Saturday, March 19, 2011

An API that tries too hard

The purpose of this post is to make a point about the dangers of
excessive automation

Let me emphasize: the purpose of this post if not to criticize ConfigParser in particular, but to make a point about the API over design.  ConfigParser is an old project and if it was redesigned today, would hopefully look very different.


The Python 2 standard library contains a ConfigParser module that
parses "ini"-style files. (In Python 3, it was renamed to
configparser.) Ini files model information as named
sections containing named options. They're typically used in a
schema-less manner, meaning there's no schema for defining what
sections, options, or option values are valid. I've found this format
to be powerful enough to handle lots of configuration problems and
less cumbersome than more sophisticated mechanisms based on XML or
other formats requiring schemas.

I apologize in advance to the maintainers of configparser. I appreciate
and value your effort, really, but ...

The ConfigParser module is a good example of a module that tries too
hard to help and, in so doing, makes a simple problem complicated.

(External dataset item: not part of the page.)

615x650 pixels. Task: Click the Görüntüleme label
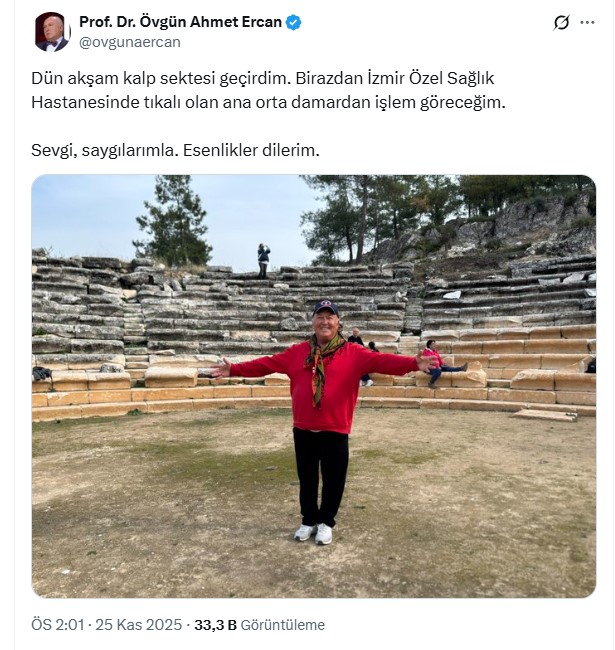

When I parse an INI file, all I want is a function that takes a
string and returns a dictionary of dictionaries. (An ordered
dictionary of ordered dictionaries is a bonus.) ConfigParsser has
this functionality embedded in a relatively short private function
burried in layers of unhelpful and non-pythonic APIs.

ConfigParser provides a bad variable-interpolation syntax that's
an attractive nuisance. Because this mechanaism was used by
PasteDeploy, %s in PasteDeploy's configuration files have
to be escaped and the APIs defined by PasteDeploy have an awkward
"global configuration" parameter that exists soley to accept a
ConfigParser's default section.

ConfigParser provides a policy of case-folding option names that
you have to go out of your way to disable.

ConfigParser provides a policy of trimming leading and traling
spaces from option values that can't be overridden.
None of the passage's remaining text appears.